‘Tūhoe Nation’ The New Zealand Tribe Holding On To Their Sovereignty

 

Photographer Birgit Krippner  is the Edge of Humanity Magazine contributor of this social documentary photography.  From her project ‘Ngāi Tūhoe: A Māori Tribe‘.  To see Birgit’s body of work click on any image.

 

 

 

 

 

Tūhoe are a NZ Maori tribe (Iwi) – known as “the children of the mist” because of mist that is often experienced in the Te Urewera – their home lands (Rohe).  Of the Tūhoe people, estimated to number between 33,000 and 45,000, about 19 per cent still live on their tribal lands; most of the rest live in towns on the fringes of Te Urewera and in the larger North Island cities.

 

 

Tūhoe people have a reputation for their continued strong adherence to Māori identity and for their unbroken use of the Māori language, which 40% of them still speak.

 

"The Treaty provided for a British settlement and the establishment of a government to maintain peace and order.
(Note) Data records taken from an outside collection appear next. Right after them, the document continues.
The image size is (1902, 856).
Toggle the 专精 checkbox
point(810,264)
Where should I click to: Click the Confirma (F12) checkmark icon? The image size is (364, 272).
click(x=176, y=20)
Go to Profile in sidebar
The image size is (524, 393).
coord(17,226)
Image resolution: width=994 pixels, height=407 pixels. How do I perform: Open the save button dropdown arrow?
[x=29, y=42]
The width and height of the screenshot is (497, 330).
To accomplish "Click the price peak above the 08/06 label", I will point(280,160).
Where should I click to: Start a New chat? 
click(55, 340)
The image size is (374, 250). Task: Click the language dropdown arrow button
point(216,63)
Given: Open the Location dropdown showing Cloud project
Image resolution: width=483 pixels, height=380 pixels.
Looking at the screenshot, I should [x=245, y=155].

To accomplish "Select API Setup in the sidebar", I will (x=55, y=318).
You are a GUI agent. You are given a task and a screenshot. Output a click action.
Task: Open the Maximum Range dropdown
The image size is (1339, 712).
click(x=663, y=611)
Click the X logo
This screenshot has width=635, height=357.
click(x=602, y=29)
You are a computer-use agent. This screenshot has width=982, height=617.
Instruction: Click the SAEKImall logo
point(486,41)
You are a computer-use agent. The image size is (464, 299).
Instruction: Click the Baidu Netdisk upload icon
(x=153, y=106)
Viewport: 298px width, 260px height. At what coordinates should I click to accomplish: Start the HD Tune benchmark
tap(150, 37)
Notably Tūhoe refused to sign the Treaty of Waitangi."

 

The Treaty of Waitangi is a treaty first signed on 6 February 1840 by representatives of the British Crown and various Māori chiefs from the North Island of New Zealand. The Treaty provided for a British settlement and the establishment of a government to maintain peace and order. Notably Tūhoe refused to sign the Treaty of Waitangi.

 

 

Since the late 19th century Tuhoe has experienced significant mistreatment and breaches by the Crown. Foremost among these was the confiscation of 100,000 hectares of Tūhoe lands now known as Te Urewera National Park. The confiscation was carried out to punish Tūhoe for sheltering the Maori leader Te Kooti, a fugitive who had escaped from imprisonment and for supporting Te Kooti during the manhunt- something that historians and the Crown now agree the Iwi did not do.

 

"From the late 1990s, some Tūhoe started identifying as the "Tūhoe nation" - arguing they have never signed the Treaty of Waitangi and therefore never gave up their sovereignty."

 

Tūhoe and the Crown have long had a strained relationship, with widespread Tūhoe rejection of what they call Pākehā (non-Maori/european) rule. From the late 1990s, some Tūhoe started identifying as the “Tūhoe nation” – arguing they have never signed the Treaty of Waitangi and therefore never gave up their sovereignty.

 

"These raids were in response to the discovery of an alleged Tuhoe paramilitary training camp in Te Urewera."

 

In 2007, 300 armed-police, including members of the Armed Offenders Squad and Special Tactics Group, were involved in what have become known as the “terrorist raids”.  These raids were in response to the discovery of an alleged Tuhoe paramilitary training camp in Te Urewera.

 

"Ultimately all that was proven in a court of law was firearms offences against the accused."

 

According to police, the raids were a culmination of more than a year of surveillance that uncovered and monitored the training camps. Search warrants were executed under the Summary Proceedings Act to search for evidence relating to potential breaches of the Terrorism Suppression Act and the Arms Act.  Four guns and 230 rounds of ammunition were seized and 17 people arrested.  Ultimately all that was proven in a court of law was firearms offences against the accused.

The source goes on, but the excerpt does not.